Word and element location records
--- Begin ---
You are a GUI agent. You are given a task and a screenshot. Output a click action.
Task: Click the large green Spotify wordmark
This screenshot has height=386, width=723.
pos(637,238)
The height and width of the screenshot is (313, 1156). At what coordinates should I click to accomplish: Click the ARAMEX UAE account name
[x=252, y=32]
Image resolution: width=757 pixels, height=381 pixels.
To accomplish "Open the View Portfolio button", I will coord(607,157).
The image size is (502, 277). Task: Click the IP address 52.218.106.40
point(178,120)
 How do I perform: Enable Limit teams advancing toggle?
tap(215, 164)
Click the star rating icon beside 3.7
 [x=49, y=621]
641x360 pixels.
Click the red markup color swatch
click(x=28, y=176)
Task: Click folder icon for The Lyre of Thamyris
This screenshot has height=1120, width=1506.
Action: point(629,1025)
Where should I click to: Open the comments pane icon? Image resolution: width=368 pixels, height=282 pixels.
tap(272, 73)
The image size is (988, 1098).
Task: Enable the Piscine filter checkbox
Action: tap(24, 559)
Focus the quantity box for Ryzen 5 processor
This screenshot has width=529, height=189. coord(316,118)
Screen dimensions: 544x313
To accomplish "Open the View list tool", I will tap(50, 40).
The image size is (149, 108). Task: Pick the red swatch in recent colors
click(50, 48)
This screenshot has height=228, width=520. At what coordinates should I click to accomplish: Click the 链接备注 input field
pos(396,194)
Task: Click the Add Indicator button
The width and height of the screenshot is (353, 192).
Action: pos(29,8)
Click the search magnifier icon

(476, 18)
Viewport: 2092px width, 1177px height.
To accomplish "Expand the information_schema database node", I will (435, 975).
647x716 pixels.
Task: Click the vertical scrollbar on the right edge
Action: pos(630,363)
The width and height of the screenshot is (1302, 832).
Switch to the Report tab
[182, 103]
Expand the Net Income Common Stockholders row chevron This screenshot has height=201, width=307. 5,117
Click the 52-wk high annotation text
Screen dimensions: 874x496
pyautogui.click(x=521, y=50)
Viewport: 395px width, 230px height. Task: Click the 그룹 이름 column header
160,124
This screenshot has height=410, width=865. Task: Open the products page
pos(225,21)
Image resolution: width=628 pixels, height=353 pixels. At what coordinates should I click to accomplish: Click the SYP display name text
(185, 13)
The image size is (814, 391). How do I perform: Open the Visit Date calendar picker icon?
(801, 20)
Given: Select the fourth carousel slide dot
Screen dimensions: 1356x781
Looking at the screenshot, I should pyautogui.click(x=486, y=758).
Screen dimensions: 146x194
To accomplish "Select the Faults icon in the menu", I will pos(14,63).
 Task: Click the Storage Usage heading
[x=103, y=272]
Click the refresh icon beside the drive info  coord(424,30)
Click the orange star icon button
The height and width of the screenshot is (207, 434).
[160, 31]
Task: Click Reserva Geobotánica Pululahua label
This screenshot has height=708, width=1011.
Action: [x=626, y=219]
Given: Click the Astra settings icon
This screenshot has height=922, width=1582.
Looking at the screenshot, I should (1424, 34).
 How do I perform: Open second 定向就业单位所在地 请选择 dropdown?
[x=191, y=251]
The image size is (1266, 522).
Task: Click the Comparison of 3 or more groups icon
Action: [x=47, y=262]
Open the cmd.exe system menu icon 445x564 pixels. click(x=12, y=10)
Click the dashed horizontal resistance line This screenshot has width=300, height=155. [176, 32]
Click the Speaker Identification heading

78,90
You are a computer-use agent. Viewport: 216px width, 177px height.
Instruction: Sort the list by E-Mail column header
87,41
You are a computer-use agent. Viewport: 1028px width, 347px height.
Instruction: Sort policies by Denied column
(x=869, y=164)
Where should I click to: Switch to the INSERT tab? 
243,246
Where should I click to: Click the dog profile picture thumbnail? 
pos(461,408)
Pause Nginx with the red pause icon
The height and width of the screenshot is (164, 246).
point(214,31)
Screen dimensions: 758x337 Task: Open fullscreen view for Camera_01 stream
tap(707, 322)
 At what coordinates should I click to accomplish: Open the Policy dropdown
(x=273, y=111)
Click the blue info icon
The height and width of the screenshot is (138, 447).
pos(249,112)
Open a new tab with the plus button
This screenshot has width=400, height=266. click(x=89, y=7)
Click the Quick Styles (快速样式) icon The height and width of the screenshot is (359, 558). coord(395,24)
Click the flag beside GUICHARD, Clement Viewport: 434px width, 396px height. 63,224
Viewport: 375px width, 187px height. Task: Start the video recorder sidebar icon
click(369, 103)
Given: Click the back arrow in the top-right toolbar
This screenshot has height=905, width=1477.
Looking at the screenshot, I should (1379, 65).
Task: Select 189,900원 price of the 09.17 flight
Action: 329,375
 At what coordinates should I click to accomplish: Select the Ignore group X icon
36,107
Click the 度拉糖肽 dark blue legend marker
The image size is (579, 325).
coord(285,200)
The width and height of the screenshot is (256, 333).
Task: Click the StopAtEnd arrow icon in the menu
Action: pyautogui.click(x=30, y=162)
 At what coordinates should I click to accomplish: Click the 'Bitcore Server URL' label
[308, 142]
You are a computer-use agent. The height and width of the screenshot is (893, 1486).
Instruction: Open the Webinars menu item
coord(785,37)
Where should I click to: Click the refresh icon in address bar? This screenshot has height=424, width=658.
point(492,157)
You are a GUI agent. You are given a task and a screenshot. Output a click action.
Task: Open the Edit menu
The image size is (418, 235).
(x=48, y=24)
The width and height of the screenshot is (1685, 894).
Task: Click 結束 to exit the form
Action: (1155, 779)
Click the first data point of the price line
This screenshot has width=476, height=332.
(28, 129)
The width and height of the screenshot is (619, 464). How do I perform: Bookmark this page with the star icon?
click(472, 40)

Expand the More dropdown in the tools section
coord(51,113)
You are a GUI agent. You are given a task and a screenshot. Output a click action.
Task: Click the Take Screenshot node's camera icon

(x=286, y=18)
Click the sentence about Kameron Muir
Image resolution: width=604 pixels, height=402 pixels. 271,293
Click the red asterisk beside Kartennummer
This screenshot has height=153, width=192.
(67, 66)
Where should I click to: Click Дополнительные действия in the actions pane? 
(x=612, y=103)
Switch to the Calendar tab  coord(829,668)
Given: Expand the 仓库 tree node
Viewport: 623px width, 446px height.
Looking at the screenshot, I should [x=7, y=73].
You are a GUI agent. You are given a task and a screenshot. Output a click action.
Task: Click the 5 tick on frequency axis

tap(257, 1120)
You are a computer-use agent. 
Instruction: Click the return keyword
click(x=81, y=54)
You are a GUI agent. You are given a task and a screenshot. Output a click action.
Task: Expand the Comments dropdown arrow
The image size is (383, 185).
--- End ---
Copy all of the records above, word for word.

You are a GUI agent. You are given a task and a screenshot. Output a click action.
Task: Click the large green Spotify wordmark
This screenshot has height=386, width=723.
pos(637,238)
The height and width of the screenshot is (313, 1156). At what coordinates should I click to accomplish: Click the ARAMEX UAE account name
[x=252, y=32]
Image resolution: width=757 pixels, height=381 pixels.
To accomplish "Open the View Portfolio button", I will coord(607,157).
The image size is (502, 277). Task: Click the IP address 52.218.106.40
point(178,120)
 How do I perform: Enable Limit teams advancing toggle?
tap(215, 164)
Click the star rating icon beside 3.7
 [x=49, y=621]
641x360 pixels.
Click the red markup color swatch
click(x=28, y=176)
Task: Click folder icon for The Lyre of Thamyris
This screenshot has height=1120, width=1506.
Action: point(629,1025)
Where should I click to: Open the comments pane icon? Image resolution: width=368 pixels, height=282 pixels.
tap(272, 73)
The image size is (988, 1098).
Task: Enable the Piscine filter checkbox
Action: tap(24, 559)
Focus the quantity box for Ryzen 5 processor
This screenshot has width=529, height=189. coord(316,118)
Screen dimensions: 544x313
To accomplish "Open the View list tool", I will tap(50, 40).
The image size is (149, 108). Task: Pick the red swatch in recent colors
click(50, 48)
This screenshot has height=228, width=520. At what coordinates should I click to accomplish: Click the 链接备注 input field
pos(396,194)
Task: Click the Add Indicator button
The width and height of the screenshot is (353, 192).
Action: pos(29,8)
Click the search magnifier icon

(476, 18)
Viewport: 2092px width, 1177px height.
To accomplish "Expand the information_schema database node", I will (435, 975).
647x716 pixels.
Task: Click the vertical scrollbar on the right edge
Action: pos(630,363)
The width and height of the screenshot is (1302, 832).
Switch to the Report tab
[182, 103]
Expand the Net Income Common Stockholders row chevron This screenshot has height=201, width=307. 5,117
Click the 52-wk high annotation text
Screen dimensions: 874x496
pyautogui.click(x=521, y=50)
Viewport: 395px width, 230px height. Task: Click the 그룹 이름 column header
160,124
This screenshot has height=410, width=865. Task: Open the products page
pos(225,21)
Image resolution: width=628 pixels, height=353 pixels. At what coordinates should I click to accomplish: Click the SYP display name text
(185, 13)
The image size is (814, 391). How do I perform: Open the Visit Date calendar picker icon?
(801, 20)
Given: Select the fourth carousel slide dot
Screen dimensions: 1356x781
Looking at the screenshot, I should pyautogui.click(x=486, y=758).
Screen dimensions: 146x194
To accomplish "Select the Faults icon in the menu", I will pos(14,63).
 Task: Click the Storage Usage heading
[x=103, y=272]
Click the refresh icon beside the drive info  coord(424,30)
Click the orange star icon button
The height and width of the screenshot is (207, 434).
[160, 31]
Task: Click Reserva Geobotánica Pululahua label
This screenshot has height=708, width=1011.
Action: [x=626, y=219]
Given: Click the Astra settings icon
This screenshot has height=922, width=1582.
Looking at the screenshot, I should (1424, 34).
 How do I perform: Open second 定向就业单位所在地 请选择 dropdown?
[x=191, y=251]
The image size is (1266, 522).
Task: Click the Comparison of 3 or more groups icon
Action: [x=47, y=262]
Open the cmd.exe system menu icon 445x564 pixels. click(x=12, y=10)
Click the dashed horizontal resistance line This screenshot has width=300, height=155. [176, 32]
Click the Speaker Identification heading

78,90
You are a computer-use agent. Viewport: 216px width, 177px height.
Instruction: Sort the list by E-Mail column header
87,41
You are a computer-use agent. Viewport: 1028px width, 347px height.
Instruction: Sort policies by Denied column
(x=869, y=164)
Where should I click to: Switch to the INSERT tab? 
243,246
Where should I click to: Click the dog profile picture thumbnail? 
pos(461,408)
Pause Nginx with the red pause icon
The height and width of the screenshot is (164, 246).
point(214,31)
Screen dimensions: 758x337 Task: Open fullscreen view for Camera_01 stream
tap(707, 322)
 At what coordinates should I click to accomplish: Open the Policy dropdown
(x=273, y=111)
Click the blue info icon
The height and width of the screenshot is (138, 447).
pos(249,112)
Open a new tab with the plus button
This screenshot has width=400, height=266. click(x=89, y=7)
Click the Quick Styles (快速样式) icon The height and width of the screenshot is (359, 558). coord(395,24)
Click the flag beside GUICHARD, Clement Viewport: 434px width, 396px height. 63,224
Viewport: 375px width, 187px height. Task: Start the video recorder sidebar icon
click(369, 103)
Given: Click the back arrow in the top-right toolbar
This screenshot has height=905, width=1477.
Looking at the screenshot, I should (1379, 65).
Task: Select 189,900원 price of the 09.17 flight
Action: 329,375
 At what coordinates should I click to accomplish: Select the Ignore group X icon
36,107
Click the 度拉糖肽 dark blue legend marker
The image size is (579, 325).
coord(285,200)
The width and height of the screenshot is (256, 333).
Task: Click the StopAtEnd arrow icon in the menu
Action: pyautogui.click(x=30, y=162)
 At what coordinates should I click to accomplish: Click the 'Bitcore Server URL' label
[308, 142]
You are a computer-use agent. The height and width of the screenshot is (893, 1486).
Instruction: Open the Webinars menu item
coord(785,37)
Where should I click to: Click the refresh icon in address bar? This screenshot has height=424, width=658.
point(492,157)
You are a GUI agent. You are given a task and a screenshot. Output a click action.
Task: Open the Edit menu
The image size is (418, 235).
(x=48, y=24)
The width and height of the screenshot is (1685, 894).
Task: Click 結束 to exit the form
Action: (1155, 779)
Click the first data point of the price line
This screenshot has width=476, height=332.
(28, 129)
The width and height of the screenshot is (619, 464). How do I perform: Bookmark this page with the star icon?
click(472, 40)

Expand the More dropdown in the tools section
coord(51,113)
You are a GUI agent. You are given a task and a screenshot. Output a click action.
Task: Click the Take Screenshot node's camera icon

(x=286, y=18)
Click the sentence about Kameron Muir
Image resolution: width=604 pixels, height=402 pixels. 271,293
Click the red asterisk beside Kartennummer
This screenshot has height=153, width=192.
(67, 66)
Where should I click to: Click Дополнительные действия in the actions pane? 
(x=612, y=103)
Switch to the Calendar tab  coord(829,668)
Given: Expand the 仓库 tree node
Viewport: 623px width, 446px height.
Looking at the screenshot, I should [x=7, y=73].
You are a GUI agent. You are given a task and a screenshot. Output a click action.
Task: Click the 5 tick on frequency axis

tap(257, 1120)
You are a computer-use agent. 
Instruction: Click the return keyword
click(x=81, y=54)
You are a GUI agent. You are given a task and a screenshot. Output a click action.
Task: Expand the Comments dropdown arrow
The image size is (383, 185).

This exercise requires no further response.